Compute latent factors for cold items.

Parameters:

cold_items – a list of cold items to which compute factors
content_based_recommender – a content-based recommender to induce new factors
recommender – an ALS recommender with known factors (for non-cold items)

Returns:

a dictionary with cold item IDs as keys and their computed factors as values

rs_course.cold_start.get_cold_items(train: DataFrame, test: DataFrame) → List[int]

Get a list of cold items.

Parameters:

train – train set
test – test set

Returns:

a list of cold items and the test set

Factorisation Machines with Vowpal Wabbit

rs_course.factorisation_machines.factorisation_machines(ratings: DataFrame, num_epochs: int, verbose: bool, seed: int, bit_precision: int) → float

Build a factorisation machine.

>>> factorisation_machines(
...     getfixture("test_dataset").ratings, 1, False, 0, 1  # noqa: F821
... )
0.8333333333333333

Parameters:

ratings – ratings dataset
num_epochs – number of epochs (vw passes)
verbose – an opposite of vw quiet
seed – a random seed for testing
bit_precision – a VW argument

Returns:

Useful Function for the Whole Course

rs_course.utils.enumerate_users_and_items(ratings: DataFrame) → None

In-place change of user and item IDs into numbers.
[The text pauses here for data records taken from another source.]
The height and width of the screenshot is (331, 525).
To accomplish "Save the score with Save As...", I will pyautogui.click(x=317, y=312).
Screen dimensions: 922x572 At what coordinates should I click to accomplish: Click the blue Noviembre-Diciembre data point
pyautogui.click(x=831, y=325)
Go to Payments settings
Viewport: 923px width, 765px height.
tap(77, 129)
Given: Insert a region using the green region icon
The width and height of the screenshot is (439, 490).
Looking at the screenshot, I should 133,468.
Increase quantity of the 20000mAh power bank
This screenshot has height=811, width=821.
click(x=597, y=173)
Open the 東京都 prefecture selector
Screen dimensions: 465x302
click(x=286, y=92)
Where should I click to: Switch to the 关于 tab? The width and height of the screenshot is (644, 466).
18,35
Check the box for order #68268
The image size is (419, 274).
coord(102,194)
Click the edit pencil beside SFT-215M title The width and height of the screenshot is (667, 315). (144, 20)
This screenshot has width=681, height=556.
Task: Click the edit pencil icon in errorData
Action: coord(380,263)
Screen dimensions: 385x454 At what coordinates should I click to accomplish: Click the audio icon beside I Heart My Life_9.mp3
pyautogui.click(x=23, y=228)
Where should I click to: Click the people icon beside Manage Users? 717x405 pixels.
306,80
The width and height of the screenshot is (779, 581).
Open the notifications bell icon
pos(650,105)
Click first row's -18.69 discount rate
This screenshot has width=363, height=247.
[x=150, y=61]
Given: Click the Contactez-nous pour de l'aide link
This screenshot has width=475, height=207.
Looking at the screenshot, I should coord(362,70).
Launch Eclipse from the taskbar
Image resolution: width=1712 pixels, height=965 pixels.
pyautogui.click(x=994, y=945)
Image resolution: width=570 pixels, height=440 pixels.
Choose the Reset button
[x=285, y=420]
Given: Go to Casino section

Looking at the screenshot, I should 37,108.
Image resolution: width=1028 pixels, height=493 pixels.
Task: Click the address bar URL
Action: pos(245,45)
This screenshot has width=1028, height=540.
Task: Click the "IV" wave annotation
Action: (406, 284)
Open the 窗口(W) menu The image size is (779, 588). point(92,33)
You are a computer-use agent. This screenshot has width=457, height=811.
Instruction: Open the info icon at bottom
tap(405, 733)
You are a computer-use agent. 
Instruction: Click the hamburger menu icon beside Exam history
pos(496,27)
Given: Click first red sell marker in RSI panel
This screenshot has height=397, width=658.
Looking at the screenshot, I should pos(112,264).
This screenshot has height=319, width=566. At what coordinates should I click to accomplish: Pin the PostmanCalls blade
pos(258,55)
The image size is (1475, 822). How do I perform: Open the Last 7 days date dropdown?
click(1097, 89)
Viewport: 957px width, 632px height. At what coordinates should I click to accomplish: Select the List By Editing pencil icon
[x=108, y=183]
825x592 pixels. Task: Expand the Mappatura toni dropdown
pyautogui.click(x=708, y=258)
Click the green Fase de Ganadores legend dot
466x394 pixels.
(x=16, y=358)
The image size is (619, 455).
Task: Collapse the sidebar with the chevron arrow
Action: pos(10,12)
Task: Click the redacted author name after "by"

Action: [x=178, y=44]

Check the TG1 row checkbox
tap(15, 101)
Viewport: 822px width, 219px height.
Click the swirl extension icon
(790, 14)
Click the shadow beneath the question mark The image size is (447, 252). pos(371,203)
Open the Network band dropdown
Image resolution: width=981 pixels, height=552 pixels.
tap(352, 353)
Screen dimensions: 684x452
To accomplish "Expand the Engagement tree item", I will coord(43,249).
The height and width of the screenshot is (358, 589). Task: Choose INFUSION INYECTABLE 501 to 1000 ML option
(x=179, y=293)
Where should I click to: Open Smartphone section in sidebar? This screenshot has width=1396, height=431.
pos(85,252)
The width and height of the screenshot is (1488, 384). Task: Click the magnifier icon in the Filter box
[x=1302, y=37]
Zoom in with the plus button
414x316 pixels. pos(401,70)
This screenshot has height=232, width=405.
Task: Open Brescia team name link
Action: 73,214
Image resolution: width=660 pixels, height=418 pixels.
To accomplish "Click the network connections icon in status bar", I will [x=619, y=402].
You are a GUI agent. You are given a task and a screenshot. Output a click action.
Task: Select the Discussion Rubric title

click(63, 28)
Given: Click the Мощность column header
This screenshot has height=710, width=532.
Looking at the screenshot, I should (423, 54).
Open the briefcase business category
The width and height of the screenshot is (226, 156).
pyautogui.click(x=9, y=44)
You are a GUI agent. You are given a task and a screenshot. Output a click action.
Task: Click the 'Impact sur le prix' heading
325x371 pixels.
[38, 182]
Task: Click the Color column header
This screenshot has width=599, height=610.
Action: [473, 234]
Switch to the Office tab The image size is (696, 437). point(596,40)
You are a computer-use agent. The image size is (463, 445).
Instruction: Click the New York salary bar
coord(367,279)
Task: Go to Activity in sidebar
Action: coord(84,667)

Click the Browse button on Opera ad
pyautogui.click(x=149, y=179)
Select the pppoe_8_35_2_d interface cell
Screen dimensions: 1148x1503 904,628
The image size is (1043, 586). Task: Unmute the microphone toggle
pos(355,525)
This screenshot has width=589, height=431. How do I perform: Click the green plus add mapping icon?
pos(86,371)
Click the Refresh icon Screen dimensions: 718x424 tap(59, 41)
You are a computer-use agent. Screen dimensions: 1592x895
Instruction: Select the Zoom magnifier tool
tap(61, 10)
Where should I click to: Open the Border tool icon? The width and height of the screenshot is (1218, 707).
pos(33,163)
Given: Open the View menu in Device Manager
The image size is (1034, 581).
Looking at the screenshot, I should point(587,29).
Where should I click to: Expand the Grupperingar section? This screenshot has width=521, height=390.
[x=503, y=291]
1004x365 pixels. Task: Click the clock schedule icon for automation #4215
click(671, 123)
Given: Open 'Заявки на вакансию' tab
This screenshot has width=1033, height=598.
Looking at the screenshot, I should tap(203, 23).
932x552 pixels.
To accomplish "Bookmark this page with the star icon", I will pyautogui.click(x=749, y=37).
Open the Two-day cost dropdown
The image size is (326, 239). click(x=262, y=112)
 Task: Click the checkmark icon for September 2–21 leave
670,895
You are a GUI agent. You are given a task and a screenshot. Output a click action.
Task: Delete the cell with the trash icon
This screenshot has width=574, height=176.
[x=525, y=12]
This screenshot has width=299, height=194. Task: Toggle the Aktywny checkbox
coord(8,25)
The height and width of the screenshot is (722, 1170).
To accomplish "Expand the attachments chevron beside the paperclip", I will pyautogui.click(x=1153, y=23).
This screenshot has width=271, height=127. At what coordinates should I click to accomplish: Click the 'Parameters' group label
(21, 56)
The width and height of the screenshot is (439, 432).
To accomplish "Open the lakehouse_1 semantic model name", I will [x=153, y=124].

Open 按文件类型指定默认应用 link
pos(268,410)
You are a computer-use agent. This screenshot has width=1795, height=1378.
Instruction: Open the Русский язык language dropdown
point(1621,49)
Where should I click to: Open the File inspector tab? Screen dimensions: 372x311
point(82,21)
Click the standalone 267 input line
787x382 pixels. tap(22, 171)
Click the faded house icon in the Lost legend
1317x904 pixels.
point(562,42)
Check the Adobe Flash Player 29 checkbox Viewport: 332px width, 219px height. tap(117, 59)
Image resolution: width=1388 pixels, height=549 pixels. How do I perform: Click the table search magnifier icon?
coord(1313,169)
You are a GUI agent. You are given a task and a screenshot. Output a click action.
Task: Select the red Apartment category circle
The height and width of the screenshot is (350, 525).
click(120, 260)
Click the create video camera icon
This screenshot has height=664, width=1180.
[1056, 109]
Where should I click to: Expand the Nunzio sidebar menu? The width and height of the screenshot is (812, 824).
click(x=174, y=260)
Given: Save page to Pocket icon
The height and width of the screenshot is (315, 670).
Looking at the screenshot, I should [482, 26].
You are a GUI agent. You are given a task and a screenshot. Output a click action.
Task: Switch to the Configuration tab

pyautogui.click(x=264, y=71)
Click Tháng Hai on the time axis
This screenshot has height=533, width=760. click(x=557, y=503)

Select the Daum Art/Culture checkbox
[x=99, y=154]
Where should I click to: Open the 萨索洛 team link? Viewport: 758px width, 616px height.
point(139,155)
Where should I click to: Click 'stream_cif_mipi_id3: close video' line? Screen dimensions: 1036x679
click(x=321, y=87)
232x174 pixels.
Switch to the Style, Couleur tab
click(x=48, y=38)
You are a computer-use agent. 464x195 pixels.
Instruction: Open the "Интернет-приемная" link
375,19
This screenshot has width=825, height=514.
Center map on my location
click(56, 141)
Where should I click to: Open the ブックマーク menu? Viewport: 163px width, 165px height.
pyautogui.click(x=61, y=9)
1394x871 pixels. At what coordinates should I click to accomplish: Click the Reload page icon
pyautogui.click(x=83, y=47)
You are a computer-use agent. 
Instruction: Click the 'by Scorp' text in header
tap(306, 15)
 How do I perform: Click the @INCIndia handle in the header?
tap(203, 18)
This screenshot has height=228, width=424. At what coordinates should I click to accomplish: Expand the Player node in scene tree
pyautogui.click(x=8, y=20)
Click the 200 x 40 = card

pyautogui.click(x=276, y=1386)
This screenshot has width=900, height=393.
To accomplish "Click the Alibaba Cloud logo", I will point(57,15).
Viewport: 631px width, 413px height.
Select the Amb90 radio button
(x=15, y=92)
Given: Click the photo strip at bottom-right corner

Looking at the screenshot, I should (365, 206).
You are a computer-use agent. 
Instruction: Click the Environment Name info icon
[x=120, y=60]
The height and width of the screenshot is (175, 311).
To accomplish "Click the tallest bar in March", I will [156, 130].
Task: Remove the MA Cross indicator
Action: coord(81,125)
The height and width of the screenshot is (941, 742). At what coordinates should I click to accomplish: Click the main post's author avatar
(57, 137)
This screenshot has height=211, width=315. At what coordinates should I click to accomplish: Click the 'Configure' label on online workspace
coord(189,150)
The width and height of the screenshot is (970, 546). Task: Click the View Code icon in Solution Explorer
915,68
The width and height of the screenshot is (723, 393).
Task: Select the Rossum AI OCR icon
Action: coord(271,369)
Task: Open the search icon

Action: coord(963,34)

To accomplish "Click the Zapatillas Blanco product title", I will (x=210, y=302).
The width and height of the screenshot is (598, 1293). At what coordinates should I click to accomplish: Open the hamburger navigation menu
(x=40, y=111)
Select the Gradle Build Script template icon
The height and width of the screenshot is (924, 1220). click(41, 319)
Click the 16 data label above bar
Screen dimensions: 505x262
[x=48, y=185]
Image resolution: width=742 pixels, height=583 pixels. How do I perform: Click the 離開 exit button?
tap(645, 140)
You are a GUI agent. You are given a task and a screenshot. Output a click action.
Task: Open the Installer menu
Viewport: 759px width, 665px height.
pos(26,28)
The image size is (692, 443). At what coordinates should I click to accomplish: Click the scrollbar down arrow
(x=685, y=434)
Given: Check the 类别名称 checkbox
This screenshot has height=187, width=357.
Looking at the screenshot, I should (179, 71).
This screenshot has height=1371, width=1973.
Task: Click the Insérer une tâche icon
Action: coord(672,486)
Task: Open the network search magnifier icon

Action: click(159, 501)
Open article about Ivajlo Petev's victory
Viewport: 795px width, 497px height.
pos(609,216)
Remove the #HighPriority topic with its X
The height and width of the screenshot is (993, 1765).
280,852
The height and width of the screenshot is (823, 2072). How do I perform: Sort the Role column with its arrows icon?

Parameters:: ratings – ratings dataset

rs_course.utils.evaluate_implicit_recommender(recommender: ItemItemRecommender, train: csr_matrix, test: DataFrame, split_test_users_into: int, top_k: int) → float

Compute hit-rate for a recommender from implicit package.

Parameters:

recommender – some recommender from implicit package
train – sparse matrix of ratings
test – pandas dataset of ratings for testing
split_test_users_into – split test by users into several chunks to fit into memory
top_k – how many items to recommend to each user

Returns:

hitrate@10

rs_course.utils.filter_users_and_items(ratings: DataFrame, min_items_per_user: int | None, min_users_per_item: int | None) → DataFrame

Leave only items with at least min_users_per_item users who rated them.

(and only users who rated at least min_items_per_user)

Parameters:

ratings – ratings dataset
min_items_per_user – if None then don’t filter
min_users_per_item – if None then don’t filter

Returns:

filtered ratings dataset

rs_course.utils.get_sparse_item_features(movielens: MovieLens, ratings: DataFrame) → Tuple[csr_matrix, DataFrame]

Extract item features from tags dataset.

Parameters:

movielens – full MovieLens dataset (only for tags and genres)
ratings – ratings data (can differ from one in MovieLens object)

Returns:

sparse matrix and a pandas DataFrame of item features (tags)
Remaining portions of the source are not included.